When I asked my friends for the reason for such a conclusion, they told me about the number of Africans they know who have big girlfriends. According to them, it’s a rare opportunity meeting an African with a smaller partner. One said he explicitly heard an African declaring his infatuation for fuller women.

Speaking the truth, Africans like more ‘sculptured’ women. The idea of small waist, big hips and derriere and a nice bosom is an African man’s dream. But having said that, there are those who are contrary to this classification.

In order to put a clear picture, I believe someone like Beyonce presents the image African men hold in their minds. The package can tone down or up a bit more, with no problems.

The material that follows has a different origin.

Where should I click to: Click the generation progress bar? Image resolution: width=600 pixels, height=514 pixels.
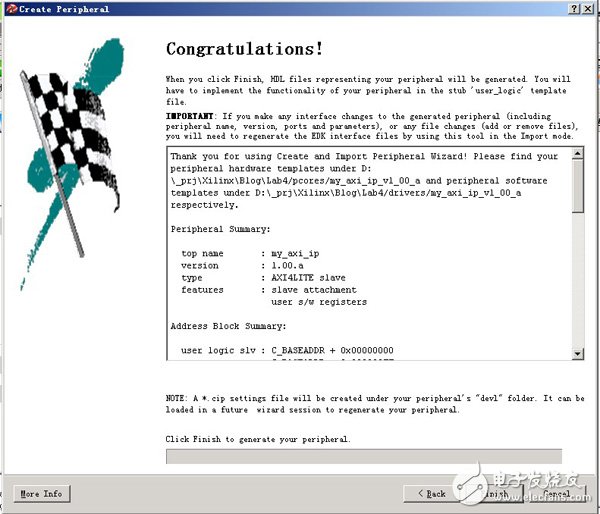pyautogui.click(x=363, y=457)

The explanation of this I believe to be anthropological. In Africa, women are much fuller than Asians. One Tanzanian proverb literally translates “you make your suit according to the piece of cloth you have”. Then with the same proverb, Africans are tailors of big suits.

You see for a reader this must be hard to grasp, but Africans are born in families where, mothers, sisters, aunts and other female relatives have fuller figures. You go to school, church, market or restaurants only to soak and breathe in the fullness of God’s creation. There’s not much option there, “what you see is what you get and what you get is what you have”.

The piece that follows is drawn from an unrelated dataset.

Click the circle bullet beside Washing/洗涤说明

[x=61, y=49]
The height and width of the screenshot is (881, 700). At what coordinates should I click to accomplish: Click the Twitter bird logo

Now due to the rampant presence of sculptured women, African men have learned to appreciate and nurture their dexterity in celebrating fuller women, from years of experience of living with them.

But history offers much reasoning to this phenomenon. Our male ancestors preferred big-busted women since they were regarded highly fertile, promising a lot of kids. This trait might have been retained and passed down through the generations.

But this doesn’t mean there are no smaller women in Africa. There are, but the greater majority is on the other side of the bench. And even most of the smaller African women would still be bigger than the smaller Asian women, for example.

There are places in Africa famous for fuller women. For an African, Beyonce is not big in comparison to what you might stumble upon while traipsing the streets of Botswana or South Africa. If you read the accounts of travellers, African women are one of the culture shocks.

When it comes to issues like anorexia, Africans find it hard to understand since the ideal beauty for them is not packaged in skeletal structures with no comfort. Modelling and beauty contests in a country like Tanzania faces criticism though it still takes place and it’s quite popular.

For Africans, the idea of having a very thin girl representing the nation in a global beauty contest is a bit deceptive since what is beautiful for us is not packaged in Paris Hilton kind of structures,             which happens to be the criteria for most of these pageants.

This has led to beauty pageants for fuller women as a means of celebrating the really beauty scattered in the plateaus of Africa.

But remember, though Africans like sculptured women, once in a while it doesn’t hurt to celebrate smaller women.